Coming off a season in which he was hobbled by a bothersome left knee as a result of a foul ball, Los Angeles Dodgers third baseman Justin Turner underwent microfracture surgery during the offseason. Initially, the procedure was only to include cleaning up loose bodies.

Although microfracture surgery is a more serious operation, Turner said the area where he needed the operation afforded him some luck as it was a non-weight bearing region in his knee. He progressed along the rehab trail without issue, but the Dodgers have been cautious since the start camp.

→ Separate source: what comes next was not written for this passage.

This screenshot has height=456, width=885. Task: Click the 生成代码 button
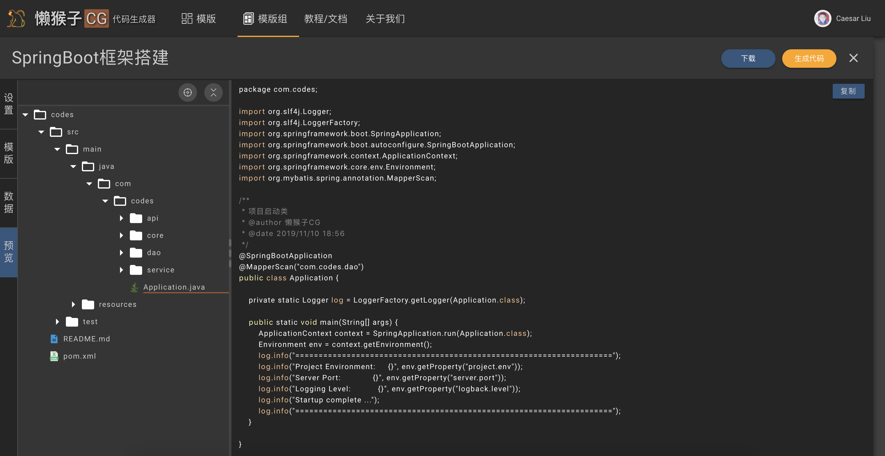[x=809, y=58]
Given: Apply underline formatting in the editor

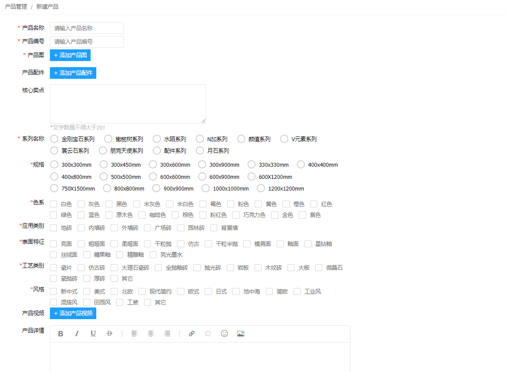Looking at the screenshot, I should [93, 333].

It was determined Turner would miss the first week of Cactus League play, which began March 3 for the Dodgers. He wound up missing 10 days, but returned to the lineup on Monday against the Milwaukee Brewers.

Although the date of Turner’s 2016 Spring Training debut had been penciled in for a couple of days, it originally called for him to start as a designated hitter.

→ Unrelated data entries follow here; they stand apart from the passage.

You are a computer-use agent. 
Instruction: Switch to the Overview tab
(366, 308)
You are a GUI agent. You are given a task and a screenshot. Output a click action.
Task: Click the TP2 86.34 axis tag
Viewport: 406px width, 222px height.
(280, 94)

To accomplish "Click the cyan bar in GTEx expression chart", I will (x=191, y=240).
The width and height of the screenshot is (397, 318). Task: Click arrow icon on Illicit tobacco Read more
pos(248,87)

However, the 31 year old successfully got through Minor League games on the back fields at Camelback Ranch, and instead started at third base. After playing 3 1/2 innings on Monday, Turner said all went well, via Ken Gurnick of

“Everything is a test to see how I feel on both sides of the ball. I had a little extra adrenaline with the fans in the stands. I was anxious to get back out there in a real game. Playing on the back fields is good to get the work in, but it’s not the same adrenaline and intensity with the fans in the stands. I felt great. Ran, slid into home, dove for a ball. Everything felt fine.”

The Dodgers starting third baseman finished 1-for-1 with one double, one RBI, a walk and two runs scored. His RBI double gave the Dodgers a 1-0 lead only three batters into the game.

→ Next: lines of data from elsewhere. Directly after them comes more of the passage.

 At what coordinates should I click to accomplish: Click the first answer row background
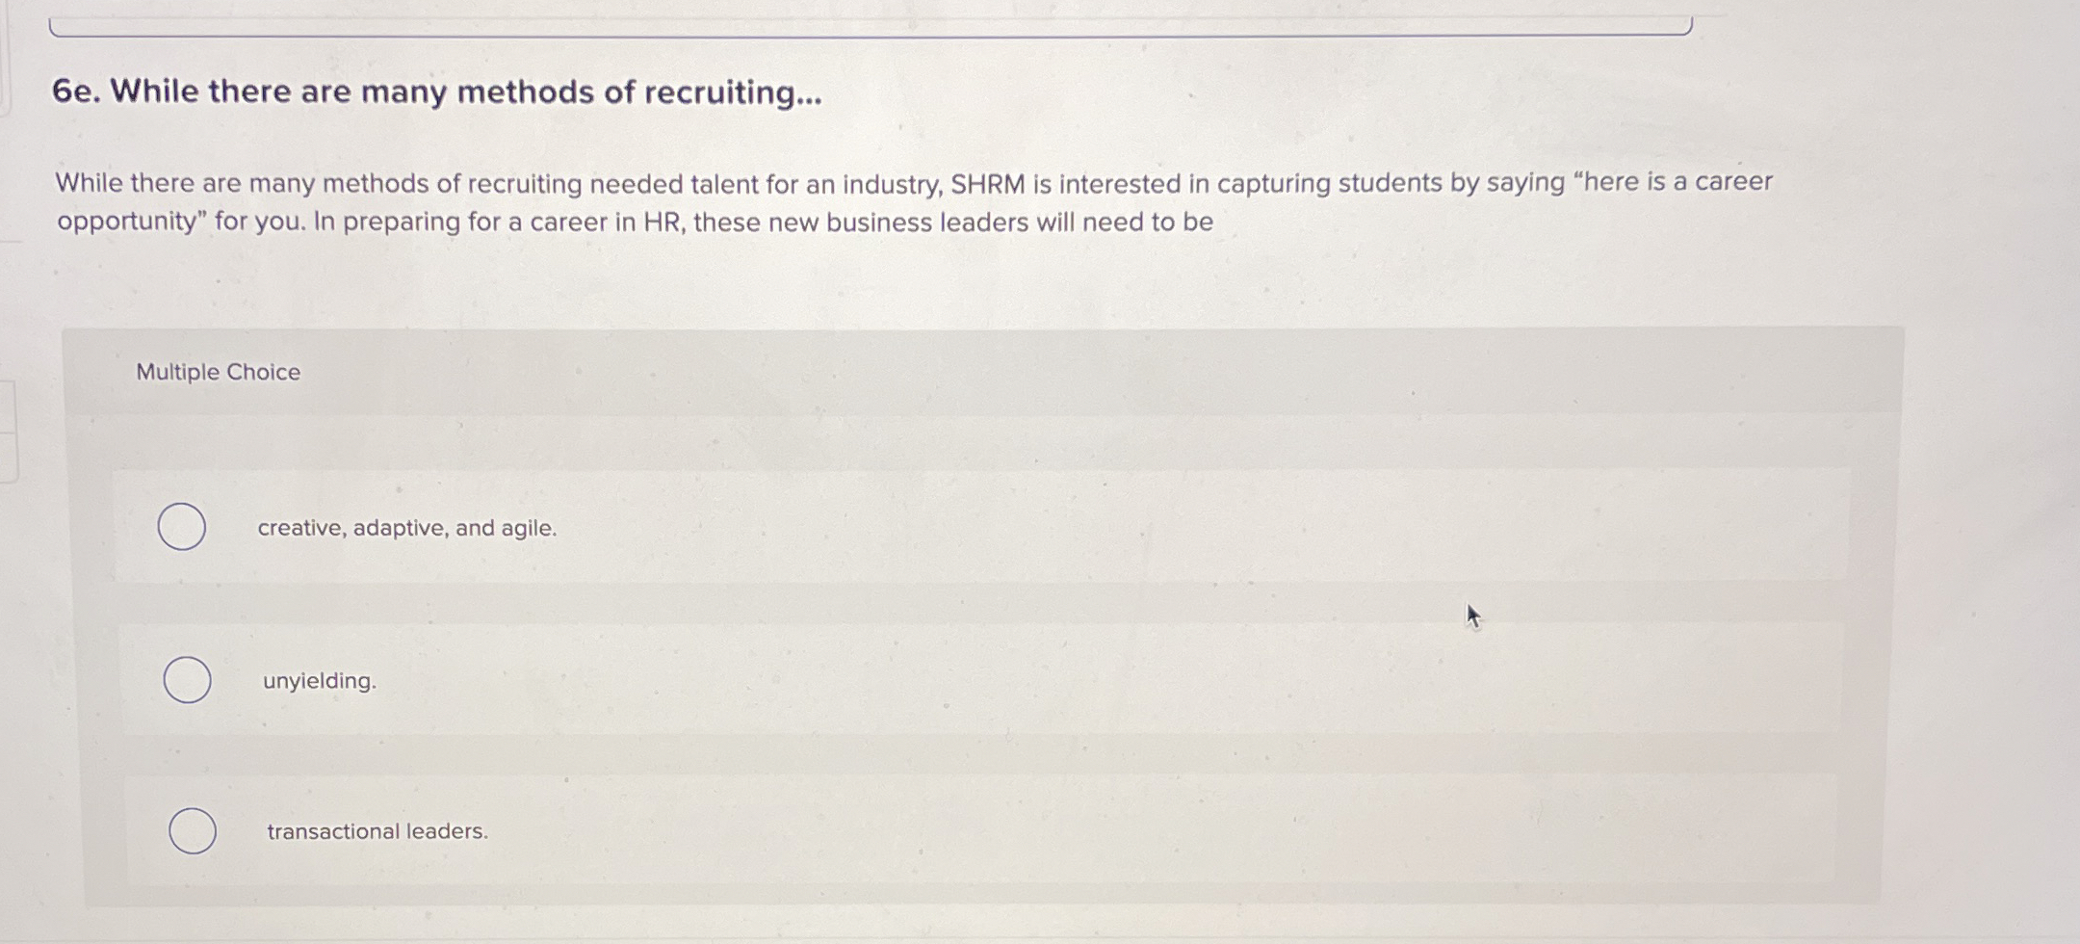coord(963,526)
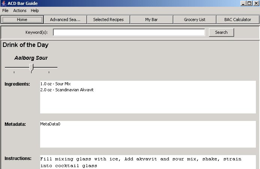Open the BAC Calculator tab
260x169 pixels.
(237, 20)
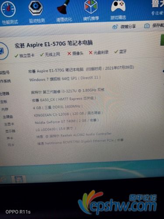Click the Nvidia GeForce GT 740M entry

pos(67,121)
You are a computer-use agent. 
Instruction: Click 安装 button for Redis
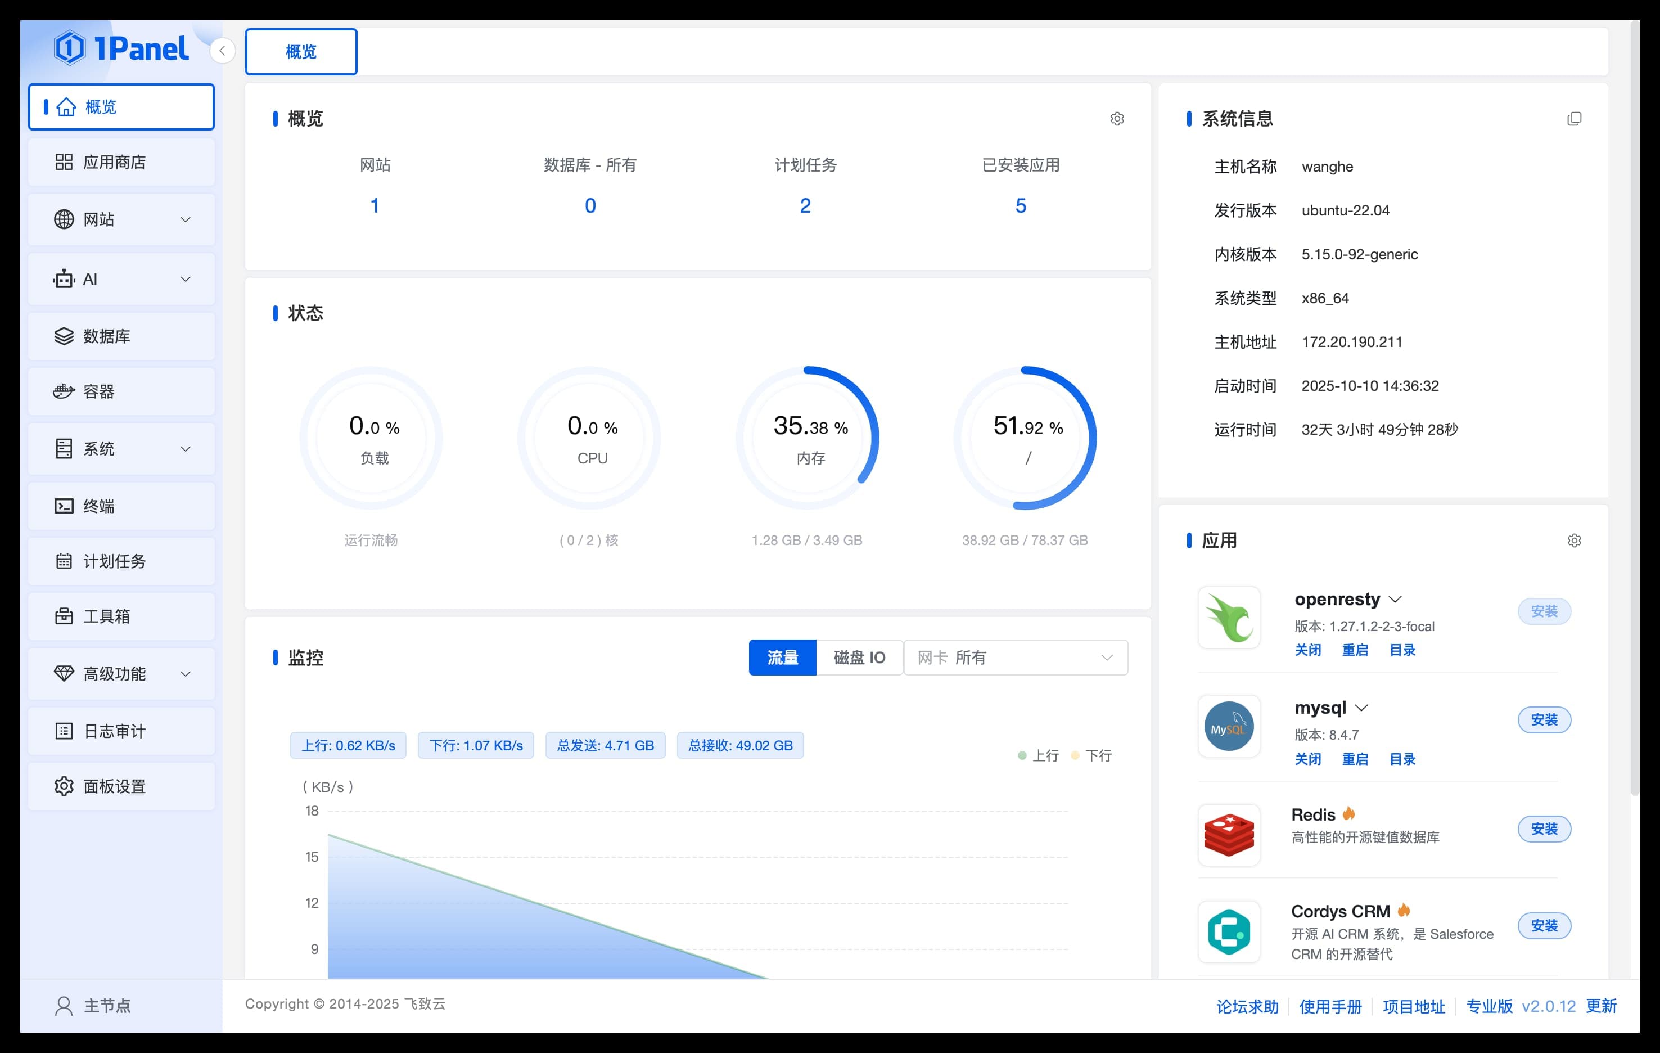tap(1543, 829)
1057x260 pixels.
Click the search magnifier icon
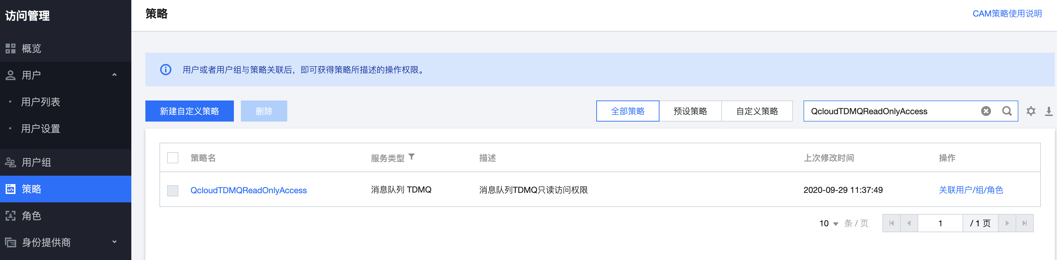1007,111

Turner played in career-high 126 games last season, batting .294/.370/.491 with 16 home runs, 60 RBIs, a .371 wOBA, 141 wRC+ while posting a 3.9 WAR.

He carried that success into the postseason when he was the Dodgers’ best hitter, going 10-for-19 (.526 batting average) with six doubles and four RBIs in five National League Division Series games.

Turner’s 10 hits in the series were the most ever for a Dodgers player in a Division Series, and the most by a Dodger in any postseason series since Steve Garvey’s 10 hits in the 1981 World Series. Moreover, Turner’s six doubles set a Dodgers record for most in any postseason series.

Turner, the Dodgers’ undisputed starting third baseman, is on track to be fully recovered from last October’s knee surgery by Opening Day. He avoided arbitration by agreeing to a one-year, $5.1 million salary. Turner will be eligible for free agency following the 2016 season.